Mp3 Encoding with Lame

There is a lot of confusion surrounding the terms audio compression, audio encoding, and audio decoding. This section will give you an overview what audio coding (another one of these terms...) is all about.

The purpose of audio compression

Up to the advent of audio compression, high-quality digital audio data took a lot of hard disk space to store. Let us go through a short example.

You want to, say, sample your favorite 1-minute song and store it on your harddisk. Because you want CD quality, you sample at 44.1 kHz, stereo, with 16 bits per sample. 44100 Hz means that you have 44100 values per second coming in from your sound card (or input file). Multiply that by two because you have two channels. Multiply by another factor of two because you have two bytes per value (that's what 16 bit means). The song will take up 44100 samples/s * 2 channels * 2 bytes/sample * 60 s/min ~ 10 Mbytes of storage space on your harddisk. If you wanted to download that over the internet, given an good 56k modem connected at 44k, it would take you (at least) 10000000 bytes * 8 bits/byte / (44000 bits/s) / (60 s/min) ~ 30 minutes just to download one minute of music! Digital audio coding, which - in this context - is synonymously called digital audio compression as well, is the art of minimizing storage space (or channel bandwidth) requirements for audio data. Modern perceptual audio coding techniques (like MPEG Layer III) exploit the properties of the human ear (the perception of sound) to achieve a size reduction by a factor of 11 with little or no perceptible loss of quality. Therefore, such schemes are the key technology for high quality low bit-rate applications, like sound tracks for CD-ROM games, solid-state sound memories, Internet audio, digital audio broadcasting systems, and the like.

The two parts of audio compression

Audio compression really consists of two parts. The first part, called encoding, transforms the digital audio data that resides, say, in a WAVE file, into a highly compressed form called bitstream. To play the bitstream on your soundcard, you need the second part, called decoding. Decoding takes the bitstream and re-expands it to a WAVE file. The program that effects the first part is called an audio encoder. LAME is such an encoder . The program that does the second part is called an audio decoder. Decoders can be found on http://www.mp3-tech.org.
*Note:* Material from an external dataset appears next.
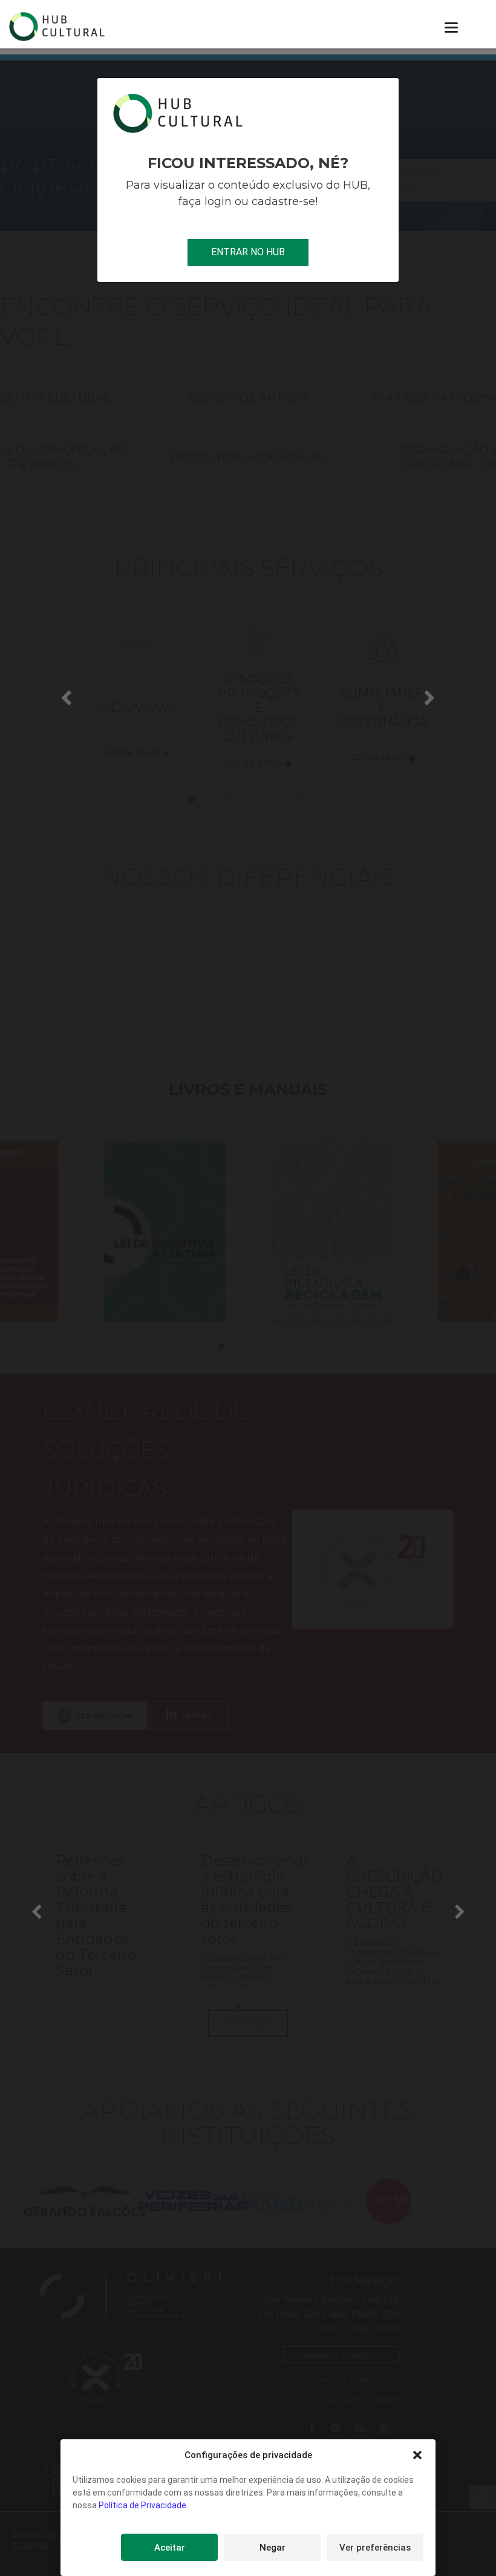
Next (430, 697)
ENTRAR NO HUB (248, 252)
Compression ratios, bitrate, and quality

It has not been explicitly mentioned up to now: What you end up with after encoding and decoding is not the same sound file anymore: All superfluous information has been squeezed out, so to say. It is not the same file, but it will sound the same - more or less, depending on how much compression had been performed on it. Generally speaking, the lower the compression ratio, the better the sound quality will be in the end - and vice versa. The table gives you an overview about quality achievable. Because compression ratio is a somewhat unwieldy measure, experts use the term bitrate when speaking of the strength of compression. Bitrate denotes the average number of bits that one second of audio data will take up in your compressed bitstream.Usually the units used will be kbps, which is Kbits/s, or 1000 bits/s. To calculate the number of bytes per second of audio data, simply divide the number of bits per second by eight.

Table: Bitrate versus sound quality

Bitrate	Bandwidth	Quality comparable to or better than
16 kbps	4.5 kHz	short-wave radio
32 kbps	7.5 kHz	AM radio
96 kbps	11 kHz	FM radio
128 kbps	16 kHz	near CD
160-180 kbps	20 kHz	perceptual transparency
256 kbps	22 kHz	studio

Table: MPEG-Version versus Samplerate

MPEG1	MPEG2	MPEG2.5
44100 Hz	22050 Hz	11025 Hz
48000 Hz	24000 Hz	12000 Hz
32000 Hz	16000 Hz	8000 Hz

Table: Valid Bitrates in kbit/second

MPEG 1			MPEG2	MPEG2.5
Layer I	Layer II	Layer III	Layer I	Layer II and III
32	32	32	32	8
64	48	40	48	16
96	56	48	56	24
128	64	56	64	32
160	80	64	80	40
192	96	80	96	48
224	112	96	112	56
256	128	112	128	64
288	160	128	144	80
320	192	160	160	96
352	224	192	176	112
384	256	224	192	128
416	320	256	224	144
448	384	320	256	160

The mp3 Standard

The reason MP3 took off and became the audio standard on the Web is that the original patent holders made it freely available for anyone to develop a decoder, or player, for it. So the early MP3 innovators hacked around and developed players and other cool software that spread fast and wide. By contrast, several other digital audio formats, which are more efficient or sound better than MP3, are proprietary formats, developed by companies like Lucent, Yamaha, and Microsoft, which have restrictions on how outside developers can employ their technology. These other audio formats may gain wider acceptance in the future, as record companies use them to distribute popular music, but for now MP3 still has the momentum.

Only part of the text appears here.